News | EVAR 1 and 2: 10-year follow-up results published | Which Medical Device

Principal investigator Professor Roger Greenhalgh, and trial manager Louise C. Brown, recently presented the 10-year follow-up results from the UK’s EVAR 1 and EVAR 2 trials of endovascular aneurysm repair (EVAR) versus open repair of abdominal aortic aneurysm (AAA) at the 2010 Charing Cross International Symposium, London. The findings were also published online ahead of print in the New England Journal of Medicine. EVAR 1 studied patients deemed fit for open surgical repair, and EVAR 2 studied patients deemed unfit for open surgical repair.

EVAR 1 demonstrated a significantly lower operative mortality than open surgical repair of AAA, however, the investigators concluded that no differences were seen in total mortality or aneurysm-related mortality in the long-term. EVAR was also associated with increased rates of graft-related complications and reinterventions and was more costly.

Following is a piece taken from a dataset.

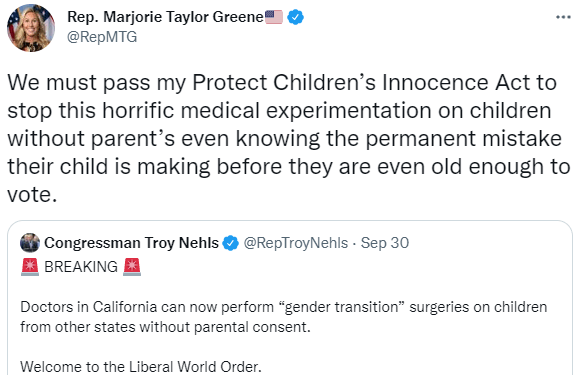Click the Sep 30 timestamp
The height and width of the screenshot is (375, 584).
[x=385, y=243]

As explained in an article published in Endovascular Today, the study was composed of 1,252 patients presenting with large AAAs (≥5.5cm in diameter) at 37 hospitals in the UK from 1999 through 2004. The investigators randomly assigned the patients to undergo either EVAR or open repair; 626 patients were assigned to each group. Patients were followed for rates of death, graft-related complications, reinterventions, and resource use until the end of 2009. Logistic regression and Cox regression were used to compare outcomes in the two groups.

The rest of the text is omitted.